Chrystal L. Graves, a businesswoman paying it forward

  • 3 min to read
Chrystal Graves, progress in entrepreneurship

Chrystal L. Graves

Chrystal L. Graves, 35, originally from St. Louis, never saw herself as a hairdresser, much less a business owner until a friend noticed her talent with hair and convinced her to pursue it as a career.

As an entrepreneur, she understands the struggles that come with opening and running her own business, Chrystal L. Hair & Makeup, but she feels that she is meant to do the work that help others around her.

We talked to Graves about how she got started and what she’s doing now to help others. This interview has been edited for length and clarity.

How did you come to start your business, Chrystal L. Hair & Makeup?

It started with my first trip to the salon. I got my hair done for my 13th birthday. I was at the salon all day and I thought to myself: I probably could have done that in half the amount of time. So I started experimenting with just doing hair.

I didn’t see myself working as a hairdresser. I went to school for education. One time in college, a friend who owned a salon had me help with hair for a wedding. She showed me some pictures, and I mastered it and from that moment on, for the next year she harassed me about going in to do hair. We did some research and looked into apprenticeships. Through that I was able to see that there are so many different facets of being a hair stylist.

After my apprenticeship, I stayed and managed that hair salon for about three years, then rented a booth downtown for seven months. One day I went into this salon that was closing to buy some of the furniture, and the owner and I talked for a long time, and at the end of the conversation, she asked me if I ever wanted to own my own salon. I told her I was concerned with the costs, and then she said she would give me everything.

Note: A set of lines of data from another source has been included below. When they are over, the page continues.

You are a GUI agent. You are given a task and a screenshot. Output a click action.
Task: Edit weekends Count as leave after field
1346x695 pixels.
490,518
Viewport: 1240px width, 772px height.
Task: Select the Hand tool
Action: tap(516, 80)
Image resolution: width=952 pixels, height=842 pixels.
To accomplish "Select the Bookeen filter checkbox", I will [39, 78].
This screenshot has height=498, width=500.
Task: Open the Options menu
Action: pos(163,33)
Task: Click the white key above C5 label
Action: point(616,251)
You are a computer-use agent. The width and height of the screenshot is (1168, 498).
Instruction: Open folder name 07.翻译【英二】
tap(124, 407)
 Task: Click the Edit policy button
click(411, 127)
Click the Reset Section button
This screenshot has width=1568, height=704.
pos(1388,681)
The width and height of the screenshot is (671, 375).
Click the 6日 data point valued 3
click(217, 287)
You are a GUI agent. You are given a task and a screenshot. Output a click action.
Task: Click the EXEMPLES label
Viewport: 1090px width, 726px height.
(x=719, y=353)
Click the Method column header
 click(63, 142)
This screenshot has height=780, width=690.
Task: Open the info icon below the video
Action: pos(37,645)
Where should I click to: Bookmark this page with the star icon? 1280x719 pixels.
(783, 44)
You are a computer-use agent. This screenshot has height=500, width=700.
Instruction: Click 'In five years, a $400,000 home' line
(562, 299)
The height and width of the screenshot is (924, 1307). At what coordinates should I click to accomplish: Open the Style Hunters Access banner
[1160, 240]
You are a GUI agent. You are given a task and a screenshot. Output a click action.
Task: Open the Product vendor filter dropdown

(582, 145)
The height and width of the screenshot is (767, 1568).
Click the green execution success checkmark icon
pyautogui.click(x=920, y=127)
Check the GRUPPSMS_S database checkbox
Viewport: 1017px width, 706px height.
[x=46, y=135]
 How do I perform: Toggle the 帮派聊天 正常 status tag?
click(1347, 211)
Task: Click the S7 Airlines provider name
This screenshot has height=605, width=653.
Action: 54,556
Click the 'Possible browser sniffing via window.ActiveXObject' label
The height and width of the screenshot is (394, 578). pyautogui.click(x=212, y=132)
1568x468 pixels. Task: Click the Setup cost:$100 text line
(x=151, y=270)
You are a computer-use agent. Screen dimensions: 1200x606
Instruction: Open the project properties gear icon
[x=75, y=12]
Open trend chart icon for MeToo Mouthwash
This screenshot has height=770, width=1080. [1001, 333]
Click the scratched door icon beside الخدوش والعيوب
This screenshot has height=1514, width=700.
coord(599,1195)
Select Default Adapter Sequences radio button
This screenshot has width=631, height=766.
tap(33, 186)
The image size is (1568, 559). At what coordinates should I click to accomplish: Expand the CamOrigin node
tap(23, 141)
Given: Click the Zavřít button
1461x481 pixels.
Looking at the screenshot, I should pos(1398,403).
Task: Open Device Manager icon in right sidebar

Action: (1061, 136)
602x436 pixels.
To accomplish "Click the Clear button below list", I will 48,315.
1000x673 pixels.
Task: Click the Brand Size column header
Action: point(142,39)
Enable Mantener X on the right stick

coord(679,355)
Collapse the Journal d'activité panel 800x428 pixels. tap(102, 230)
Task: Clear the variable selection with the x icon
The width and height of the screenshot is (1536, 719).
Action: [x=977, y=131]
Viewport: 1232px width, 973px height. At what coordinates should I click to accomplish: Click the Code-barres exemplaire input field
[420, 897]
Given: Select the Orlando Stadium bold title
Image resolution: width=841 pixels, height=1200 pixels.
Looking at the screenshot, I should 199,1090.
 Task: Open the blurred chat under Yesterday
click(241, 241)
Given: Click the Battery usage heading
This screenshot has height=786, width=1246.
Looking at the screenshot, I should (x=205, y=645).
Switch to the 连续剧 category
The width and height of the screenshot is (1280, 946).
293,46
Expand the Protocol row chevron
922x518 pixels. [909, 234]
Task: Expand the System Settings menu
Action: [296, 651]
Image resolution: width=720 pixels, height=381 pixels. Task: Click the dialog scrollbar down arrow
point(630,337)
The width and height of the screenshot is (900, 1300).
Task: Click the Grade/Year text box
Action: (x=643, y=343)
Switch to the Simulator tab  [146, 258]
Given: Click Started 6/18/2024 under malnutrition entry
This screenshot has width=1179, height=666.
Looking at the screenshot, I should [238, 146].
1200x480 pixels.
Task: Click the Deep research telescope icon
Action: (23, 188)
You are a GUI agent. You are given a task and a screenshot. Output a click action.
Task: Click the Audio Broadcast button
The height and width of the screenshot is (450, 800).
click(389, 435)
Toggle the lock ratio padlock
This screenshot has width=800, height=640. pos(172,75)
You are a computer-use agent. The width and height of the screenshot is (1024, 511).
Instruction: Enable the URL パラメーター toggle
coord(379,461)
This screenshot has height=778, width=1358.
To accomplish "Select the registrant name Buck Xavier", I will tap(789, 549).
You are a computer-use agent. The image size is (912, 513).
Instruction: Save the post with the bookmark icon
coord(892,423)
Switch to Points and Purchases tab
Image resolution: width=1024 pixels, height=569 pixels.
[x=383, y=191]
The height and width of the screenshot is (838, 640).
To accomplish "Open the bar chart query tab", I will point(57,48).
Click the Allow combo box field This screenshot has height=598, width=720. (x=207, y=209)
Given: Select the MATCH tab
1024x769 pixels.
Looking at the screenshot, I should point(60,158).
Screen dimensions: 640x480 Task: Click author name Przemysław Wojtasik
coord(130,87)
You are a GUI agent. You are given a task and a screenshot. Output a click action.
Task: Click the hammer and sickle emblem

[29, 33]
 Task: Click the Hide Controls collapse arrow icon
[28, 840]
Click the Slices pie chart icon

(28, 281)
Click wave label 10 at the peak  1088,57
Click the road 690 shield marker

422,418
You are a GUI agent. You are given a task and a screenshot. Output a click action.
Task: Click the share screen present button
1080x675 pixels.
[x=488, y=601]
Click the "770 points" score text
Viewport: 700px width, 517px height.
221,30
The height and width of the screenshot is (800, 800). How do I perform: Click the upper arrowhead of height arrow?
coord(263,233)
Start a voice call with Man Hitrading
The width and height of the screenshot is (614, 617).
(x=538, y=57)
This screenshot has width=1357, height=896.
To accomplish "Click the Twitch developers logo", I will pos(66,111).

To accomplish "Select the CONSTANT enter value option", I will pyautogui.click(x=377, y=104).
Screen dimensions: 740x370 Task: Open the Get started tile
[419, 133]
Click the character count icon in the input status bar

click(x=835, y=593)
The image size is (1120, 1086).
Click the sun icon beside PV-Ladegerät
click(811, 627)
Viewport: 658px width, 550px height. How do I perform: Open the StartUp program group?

I asked the opinion of one of my mentors, and she believed I could do it. So she was like, “What do you need to open?” ... and she literally opened up her checkbook and wrote out a check for the amount of money to start.

I wanted the business to be run professionally. So my other mentor was my business mentor, and I told her about the opportunity to open the salon, and she believed that it was something that I could do. So she did all that corporate part. She stayed with me for a year to make sure everyone was onboarded and the salon was up and running in the professional manner that it is.

What was it like being mentored and mentoring others?

I would say being mentored is one of the most valuable things that you can have, to have someone take the time to get to know you, to know your dreams and your aspirations is amazing and to devote their time to helping you be better at whatever your craft is. Everybody that you encounter can be a mentor if you are open to learning from people who are different and from different backgrounds.

Being a mentor, I have an apprentice and I am a mentor everyday, because I am a mom. I have three kids that look up to me. I have 20 young ladies from age 12-17 who I mentor. I believe it is your responsibility as a human being to give back the knowledge that you absorbed to others whether it’s a formal mentorship where you take the someone under your wing or it’s just living your life in a way that people can learn.

Can you tell me more about your nonprofit?

It’s called the BOLD Academy. You can go to and learn more in depth about what we are. The mission is to enrich and enhance the leadership and access for black and brown girls ages 12-17. The goal is to basically pipeline these girls to post-secondary education, whether that’s tech school or a four-year school.

The idea stemmed from women sitting in my chair talking about a need and the cofounder and I sat down and really brainstormed what would that look like and we looked at the numbers. And our city manager in his city address talked about the disparities between their black and brown counterparts and how that starts at a young age. We really believe that age 12 is that vital point that changes a girl’s life.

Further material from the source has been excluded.